Records drawn from a dataset
━━━━━━━━━━━━━━━━

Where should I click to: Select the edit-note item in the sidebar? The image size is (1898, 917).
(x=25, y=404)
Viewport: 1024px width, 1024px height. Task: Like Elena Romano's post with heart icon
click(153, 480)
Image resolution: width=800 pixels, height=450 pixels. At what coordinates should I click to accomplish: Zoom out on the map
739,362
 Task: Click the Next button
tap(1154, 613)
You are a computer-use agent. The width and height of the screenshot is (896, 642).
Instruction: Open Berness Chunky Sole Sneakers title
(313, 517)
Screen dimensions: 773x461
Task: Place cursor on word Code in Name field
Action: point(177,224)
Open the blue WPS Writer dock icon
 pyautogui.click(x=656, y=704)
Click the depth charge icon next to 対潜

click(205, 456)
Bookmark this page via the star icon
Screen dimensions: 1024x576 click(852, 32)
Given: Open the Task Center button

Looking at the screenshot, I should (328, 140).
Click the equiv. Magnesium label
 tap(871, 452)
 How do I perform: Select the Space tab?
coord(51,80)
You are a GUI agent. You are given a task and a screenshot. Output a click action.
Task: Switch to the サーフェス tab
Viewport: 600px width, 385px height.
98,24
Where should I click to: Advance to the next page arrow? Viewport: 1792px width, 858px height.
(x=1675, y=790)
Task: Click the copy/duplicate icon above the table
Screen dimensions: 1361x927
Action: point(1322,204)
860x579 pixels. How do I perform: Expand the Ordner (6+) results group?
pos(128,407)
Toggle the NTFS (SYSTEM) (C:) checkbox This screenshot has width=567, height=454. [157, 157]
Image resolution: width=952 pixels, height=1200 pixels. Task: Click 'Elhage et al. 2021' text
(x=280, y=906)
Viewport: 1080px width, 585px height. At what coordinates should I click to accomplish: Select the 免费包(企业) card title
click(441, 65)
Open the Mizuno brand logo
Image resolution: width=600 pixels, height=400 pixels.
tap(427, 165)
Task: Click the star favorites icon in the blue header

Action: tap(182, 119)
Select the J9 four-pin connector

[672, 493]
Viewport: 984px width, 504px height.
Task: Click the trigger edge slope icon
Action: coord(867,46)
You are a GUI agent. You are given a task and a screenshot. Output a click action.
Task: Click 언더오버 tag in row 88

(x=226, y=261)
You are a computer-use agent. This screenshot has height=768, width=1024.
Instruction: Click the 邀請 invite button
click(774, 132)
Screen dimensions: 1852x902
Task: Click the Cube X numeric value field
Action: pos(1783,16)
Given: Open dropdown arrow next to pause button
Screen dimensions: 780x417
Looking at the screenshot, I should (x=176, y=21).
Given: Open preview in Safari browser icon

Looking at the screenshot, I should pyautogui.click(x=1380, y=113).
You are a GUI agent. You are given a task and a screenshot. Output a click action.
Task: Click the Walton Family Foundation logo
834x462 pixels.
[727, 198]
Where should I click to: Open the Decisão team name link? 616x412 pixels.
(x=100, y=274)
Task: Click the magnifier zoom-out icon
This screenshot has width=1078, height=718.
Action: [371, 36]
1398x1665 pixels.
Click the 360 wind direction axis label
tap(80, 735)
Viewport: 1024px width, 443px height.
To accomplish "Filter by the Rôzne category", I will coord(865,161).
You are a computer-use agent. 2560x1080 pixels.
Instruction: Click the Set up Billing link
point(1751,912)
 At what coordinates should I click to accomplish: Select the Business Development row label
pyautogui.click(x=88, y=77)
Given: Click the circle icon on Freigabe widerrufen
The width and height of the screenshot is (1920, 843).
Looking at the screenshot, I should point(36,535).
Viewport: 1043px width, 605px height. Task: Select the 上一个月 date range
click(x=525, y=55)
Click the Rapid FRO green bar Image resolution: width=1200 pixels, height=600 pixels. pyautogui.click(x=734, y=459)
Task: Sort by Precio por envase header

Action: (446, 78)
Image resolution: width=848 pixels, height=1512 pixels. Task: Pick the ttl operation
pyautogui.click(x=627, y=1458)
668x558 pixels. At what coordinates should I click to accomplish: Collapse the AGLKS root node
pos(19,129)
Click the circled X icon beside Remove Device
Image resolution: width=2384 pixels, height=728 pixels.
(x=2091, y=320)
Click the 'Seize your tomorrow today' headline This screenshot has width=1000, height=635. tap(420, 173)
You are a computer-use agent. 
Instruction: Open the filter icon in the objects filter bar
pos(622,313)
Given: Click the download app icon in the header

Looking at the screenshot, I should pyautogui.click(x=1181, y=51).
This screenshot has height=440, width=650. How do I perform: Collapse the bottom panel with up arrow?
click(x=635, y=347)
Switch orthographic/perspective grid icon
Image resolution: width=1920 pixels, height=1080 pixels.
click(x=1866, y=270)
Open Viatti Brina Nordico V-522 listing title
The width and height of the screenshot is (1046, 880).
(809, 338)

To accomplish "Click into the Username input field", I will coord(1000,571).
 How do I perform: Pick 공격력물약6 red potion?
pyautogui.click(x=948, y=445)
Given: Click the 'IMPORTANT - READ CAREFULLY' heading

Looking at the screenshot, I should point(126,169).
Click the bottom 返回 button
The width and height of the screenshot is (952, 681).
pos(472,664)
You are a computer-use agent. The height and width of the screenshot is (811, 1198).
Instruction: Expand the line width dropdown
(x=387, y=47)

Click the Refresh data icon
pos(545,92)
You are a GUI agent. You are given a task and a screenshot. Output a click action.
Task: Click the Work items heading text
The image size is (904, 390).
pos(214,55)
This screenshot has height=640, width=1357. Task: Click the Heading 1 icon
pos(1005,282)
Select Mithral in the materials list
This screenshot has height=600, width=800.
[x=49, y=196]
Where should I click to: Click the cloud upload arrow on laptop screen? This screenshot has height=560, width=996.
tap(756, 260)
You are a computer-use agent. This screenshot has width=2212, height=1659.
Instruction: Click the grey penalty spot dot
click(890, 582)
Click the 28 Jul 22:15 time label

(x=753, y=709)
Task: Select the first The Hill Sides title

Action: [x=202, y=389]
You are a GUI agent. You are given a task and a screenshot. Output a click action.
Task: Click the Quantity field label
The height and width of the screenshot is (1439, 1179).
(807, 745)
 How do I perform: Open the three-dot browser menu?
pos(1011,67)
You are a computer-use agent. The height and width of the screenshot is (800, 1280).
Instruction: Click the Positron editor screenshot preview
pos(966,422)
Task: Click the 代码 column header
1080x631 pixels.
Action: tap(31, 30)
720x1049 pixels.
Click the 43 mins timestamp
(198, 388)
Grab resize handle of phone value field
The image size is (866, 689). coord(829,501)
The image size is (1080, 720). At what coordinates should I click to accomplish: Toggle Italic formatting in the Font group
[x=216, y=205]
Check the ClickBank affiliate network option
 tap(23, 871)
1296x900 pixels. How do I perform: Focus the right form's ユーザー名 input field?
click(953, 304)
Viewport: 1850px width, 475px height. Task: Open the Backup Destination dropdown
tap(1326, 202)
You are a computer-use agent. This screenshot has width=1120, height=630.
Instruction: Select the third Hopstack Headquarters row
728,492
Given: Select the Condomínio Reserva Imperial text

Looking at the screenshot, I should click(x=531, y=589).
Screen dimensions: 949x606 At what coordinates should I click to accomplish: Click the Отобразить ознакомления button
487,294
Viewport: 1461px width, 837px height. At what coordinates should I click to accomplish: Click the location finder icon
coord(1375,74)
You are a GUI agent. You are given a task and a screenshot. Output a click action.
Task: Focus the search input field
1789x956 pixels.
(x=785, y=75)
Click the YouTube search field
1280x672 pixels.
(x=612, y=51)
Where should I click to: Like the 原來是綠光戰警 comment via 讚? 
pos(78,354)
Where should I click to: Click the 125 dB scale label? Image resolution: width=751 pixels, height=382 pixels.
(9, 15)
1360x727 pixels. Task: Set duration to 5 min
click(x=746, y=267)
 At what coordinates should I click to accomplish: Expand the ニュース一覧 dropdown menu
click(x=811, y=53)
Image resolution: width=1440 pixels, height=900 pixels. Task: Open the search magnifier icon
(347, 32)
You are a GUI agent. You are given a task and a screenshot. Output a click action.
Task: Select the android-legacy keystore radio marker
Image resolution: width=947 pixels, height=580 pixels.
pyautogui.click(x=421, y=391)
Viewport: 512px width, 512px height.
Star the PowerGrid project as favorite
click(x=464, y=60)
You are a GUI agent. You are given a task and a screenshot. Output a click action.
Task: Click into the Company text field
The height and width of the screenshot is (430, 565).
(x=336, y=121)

━━━━━━━━━━━━━━━━

Work item = Copy each line from the data above that includes "into".

Reply =
To accomplish "Click into the Username input field", I will coord(1000,571).
Task: Click into the Company text field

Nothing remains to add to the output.